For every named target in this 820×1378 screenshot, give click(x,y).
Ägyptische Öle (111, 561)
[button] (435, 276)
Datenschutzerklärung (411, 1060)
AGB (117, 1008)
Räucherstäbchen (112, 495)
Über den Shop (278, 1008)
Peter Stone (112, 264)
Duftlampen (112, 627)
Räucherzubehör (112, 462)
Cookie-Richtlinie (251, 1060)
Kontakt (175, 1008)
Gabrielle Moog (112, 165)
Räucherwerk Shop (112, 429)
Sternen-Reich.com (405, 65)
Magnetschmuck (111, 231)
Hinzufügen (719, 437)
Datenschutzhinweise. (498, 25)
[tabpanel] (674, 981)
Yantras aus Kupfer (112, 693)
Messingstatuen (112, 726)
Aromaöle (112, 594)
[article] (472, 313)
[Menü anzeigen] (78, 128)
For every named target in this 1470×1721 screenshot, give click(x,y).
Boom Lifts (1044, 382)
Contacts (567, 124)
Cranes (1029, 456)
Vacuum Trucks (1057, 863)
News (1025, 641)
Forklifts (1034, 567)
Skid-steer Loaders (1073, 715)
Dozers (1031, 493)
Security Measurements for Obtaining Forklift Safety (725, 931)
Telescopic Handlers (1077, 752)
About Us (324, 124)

——

ABOUT THIS EXERCISE: Set the lines down exactly as they stand, beginning at the one that contains "Vacuum Trucks (1057, 863)" and stopping after the last line of the entries above.

ANSWER BELOW:
Vacuum Trucks (1057, 863)
News (1025, 641)
Forklifts (1034, 567)
Skid-steer Loaders (1073, 715)
Dozers (1031, 493)
Security Measurements for Obtaining Forklift Safety (725, 931)
Telescopic Handlers (1077, 752)
About Us (324, 124)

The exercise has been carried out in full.